Brief - Reproduce the data below, switching every occurrence of "computer-use agent" to "desktop automation agent" and leaving all other text unchanged.

Data for the task -
--------------------------------------------------

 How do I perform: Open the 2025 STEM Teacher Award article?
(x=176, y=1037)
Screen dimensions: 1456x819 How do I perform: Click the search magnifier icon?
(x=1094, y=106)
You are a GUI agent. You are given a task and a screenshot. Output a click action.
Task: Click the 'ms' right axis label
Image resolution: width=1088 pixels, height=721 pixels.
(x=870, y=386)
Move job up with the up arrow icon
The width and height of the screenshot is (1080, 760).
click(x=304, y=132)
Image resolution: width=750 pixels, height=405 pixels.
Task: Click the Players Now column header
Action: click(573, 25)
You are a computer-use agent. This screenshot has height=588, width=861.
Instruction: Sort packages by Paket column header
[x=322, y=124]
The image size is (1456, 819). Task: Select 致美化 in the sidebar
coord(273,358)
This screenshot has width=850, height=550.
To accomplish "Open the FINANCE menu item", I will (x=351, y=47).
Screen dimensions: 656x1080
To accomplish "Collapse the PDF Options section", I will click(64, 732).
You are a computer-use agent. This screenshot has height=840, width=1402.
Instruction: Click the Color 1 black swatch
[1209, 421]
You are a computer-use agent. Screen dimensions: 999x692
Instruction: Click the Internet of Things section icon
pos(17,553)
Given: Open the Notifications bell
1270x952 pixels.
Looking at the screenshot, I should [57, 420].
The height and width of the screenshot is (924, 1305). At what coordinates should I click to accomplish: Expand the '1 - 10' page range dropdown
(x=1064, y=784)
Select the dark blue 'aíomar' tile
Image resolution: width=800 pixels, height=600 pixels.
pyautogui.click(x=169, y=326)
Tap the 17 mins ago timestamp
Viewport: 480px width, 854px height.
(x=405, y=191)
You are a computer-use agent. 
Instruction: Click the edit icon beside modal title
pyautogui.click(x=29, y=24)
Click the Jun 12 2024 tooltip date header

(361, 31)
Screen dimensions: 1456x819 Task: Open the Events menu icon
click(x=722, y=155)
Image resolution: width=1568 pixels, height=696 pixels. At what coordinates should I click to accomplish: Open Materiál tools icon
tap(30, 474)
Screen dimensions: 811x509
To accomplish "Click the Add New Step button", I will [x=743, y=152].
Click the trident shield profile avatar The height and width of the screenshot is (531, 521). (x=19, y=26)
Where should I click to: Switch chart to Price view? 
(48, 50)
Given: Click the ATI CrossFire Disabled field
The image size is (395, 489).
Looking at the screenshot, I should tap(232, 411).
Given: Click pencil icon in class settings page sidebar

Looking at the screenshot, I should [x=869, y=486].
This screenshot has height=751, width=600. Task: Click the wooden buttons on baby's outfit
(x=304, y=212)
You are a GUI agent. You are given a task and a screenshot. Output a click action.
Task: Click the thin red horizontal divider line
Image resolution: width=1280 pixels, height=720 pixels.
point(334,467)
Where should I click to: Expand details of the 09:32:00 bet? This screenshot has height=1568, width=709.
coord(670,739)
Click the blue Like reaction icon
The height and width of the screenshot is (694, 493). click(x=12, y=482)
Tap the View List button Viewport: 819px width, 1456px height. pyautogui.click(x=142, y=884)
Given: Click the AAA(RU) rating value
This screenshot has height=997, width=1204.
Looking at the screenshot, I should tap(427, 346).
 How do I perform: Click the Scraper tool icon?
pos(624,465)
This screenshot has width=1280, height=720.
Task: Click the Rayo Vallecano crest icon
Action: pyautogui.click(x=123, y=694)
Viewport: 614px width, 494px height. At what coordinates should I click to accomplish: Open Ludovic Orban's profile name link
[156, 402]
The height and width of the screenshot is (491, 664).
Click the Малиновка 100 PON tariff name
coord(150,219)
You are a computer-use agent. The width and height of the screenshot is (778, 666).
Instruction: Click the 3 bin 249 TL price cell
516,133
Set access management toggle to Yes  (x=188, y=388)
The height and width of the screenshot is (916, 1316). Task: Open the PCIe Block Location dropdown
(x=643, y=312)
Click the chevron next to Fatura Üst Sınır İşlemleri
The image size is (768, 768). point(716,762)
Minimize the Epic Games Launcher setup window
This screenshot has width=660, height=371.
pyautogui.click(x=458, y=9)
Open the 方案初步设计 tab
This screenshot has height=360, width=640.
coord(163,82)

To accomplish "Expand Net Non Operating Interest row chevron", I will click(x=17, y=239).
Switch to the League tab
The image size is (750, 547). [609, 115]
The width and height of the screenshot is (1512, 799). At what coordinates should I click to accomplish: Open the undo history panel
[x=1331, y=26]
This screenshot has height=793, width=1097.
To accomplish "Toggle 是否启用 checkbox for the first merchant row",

--------------------------------------------------

Response to the task -
 How do I perform: Open the 2025 STEM Teacher Award article?
(x=176, y=1037)
Screen dimensions: 1456x819 How do I perform: Click the search magnifier icon?
(x=1094, y=106)
You are a GUI agent. You are given a task and a screenshot. Output a click action.
Task: Click the 'ms' right axis label
Image resolution: width=1088 pixels, height=721 pixels.
(x=870, y=386)
Move job up with the up arrow icon
The width and height of the screenshot is (1080, 760).
click(x=304, y=132)
Image resolution: width=750 pixels, height=405 pixels.
Task: Click the Players Now column header
Action: click(573, 25)
You are a desktop automation agent. This screenshot has height=588, width=861.
Instruction: Sort packages by Paket column header
[x=322, y=124]
The image size is (1456, 819). Task: Select 致美化 in the sidebar
coord(273,358)
This screenshot has width=850, height=550.
To accomplish "Open the FINANCE menu item", I will (x=351, y=47).
Screen dimensions: 656x1080
To accomplish "Collapse the PDF Options section", I will click(64, 732).
You are a desktop automation agent. This screenshot has height=840, width=1402.
Instruction: Click the Color 1 black swatch
[1209, 421]
You are a desktop automation agent. Screen dimensions: 999x692
Instruction: Click the Internet of Things section icon
pos(17,553)
Given: Open the Notifications bell
1270x952 pixels.
Looking at the screenshot, I should [57, 420].
The height and width of the screenshot is (924, 1305). At what coordinates should I click to accomplish: Expand the '1 - 10' page range dropdown
(x=1064, y=784)
Select the dark blue 'aíomar' tile
Image resolution: width=800 pixels, height=600 pixels.
pyautogui.click(x=169, y=326)
Tap the 17 mins ago timestamp
Viewport: 480px width, 854px height.
(x=405, y=191)
You are a desktop automation agent. 
Instruction: Click the edit icon beside modal title
pyautogui.click(x=29, y=24)
Click the Jun 12 2024 tooltip date header

(361, 31)
Screen dimensions: 1456x819 Task: Open the Events menu icon
click(x=722, y=155)
Image resolution: width=1568 pixels, height=696 pixels. At what coordinates should I click to accomplish: Open Materiál tools icon
tap(30, 474)
Screen dimensions: 811x509
To accomplish "Click the Add New Step button", I will [x=743, y=152].
Click the trident shield profile avatar The height and width of the screenshot is (531, 521). (x=19, y=26)
Where should I click to: Switch chart to Price view? 
(48, 50)
Given: Click the ATI CrossFire Disabled field
The image size is (395, 489).
Looking at the screenshot, I should tap(232, 411).
Given: Click pencil icon in class settings page sidebar

Looking at the screenshot, I should [x=869, y=486].
This screenshot has height=751, width=600. Task: Click the wooden buttons on baby's outfit
(x=304, y=212)
You are a GUI agent. You are given a task and a screenshot. Output a click action.
Task: Click the thin red horizontal divider line
Image resolution: width=1280 pixels, height=720 pixels.
point(334,467)
Where should I click to: Expand details of the 09:32:00 bet? This screenshot has height=1568, width=709.
coord(670,739)
Click the blue Like reaction icon
The height and width of the screenshot is (694, 493). click(x=12, y=482)
Tap the View List button Viewport: 819px width, 1456px height. pyautogui.click(x=142, y=884)
Given: Click the AAA(RU) rating value
This screenshot has height=997, width=1204.
Looking at the screenshot, I should tap(427, 346).
 How do I perform: Click the Scraper tool icon?
pos(624,465)
This screenshot has width=1280, height=720.
Task: Click the Rayo Vallecano crest icon
Action: pyautogui.click(x=123, y=694)
Viewport: 614px width, 494px height. At what coordinates should I click to accomplish: Open Ludovic Orban's profile name link
[156, 402]
The height and width of the screenshot is (491, 664).
Click the Малиновка 100 PON tariff name
coord(150,219)
You are a desktop automation agent. The width and height of the screenshot is (778, 666).
Instruction: Click the 3 bin 249 TL price cell
516,133
Set access management toggle to Yes  (x=188, y=388)
The height and width of the screenshot is (916, 1316). Task: Open the PCIe Block Location dropdown
(x=643, y=312)
Click the chevron next to Fatura Üst Sınır İşlemleri
The image size is (768, 768). point(716,762)
Minimize the Epic Games Launcher setup window
This screenshot has width=660, height=371.
pyautogui.click(x=458, y=9)
Open the 方案初步设计 tab
This screenshot has height=360, width=640.
coord(163,82)

To accomplish "Expand Net Non Operating Interest row chevron", I will click(x=17, y=239).
Switch to the League tab
The image size is (750, 547). [609, 115]
The width and height of the screenshot is (1512, 799). At what coordinates should I click to accomplish: Open the undo history panel
[x=1331, y=26]
This screenshot has height=793, width=1097.
To accomplish "Toggle 是否启用 checkbox for the first merchant row",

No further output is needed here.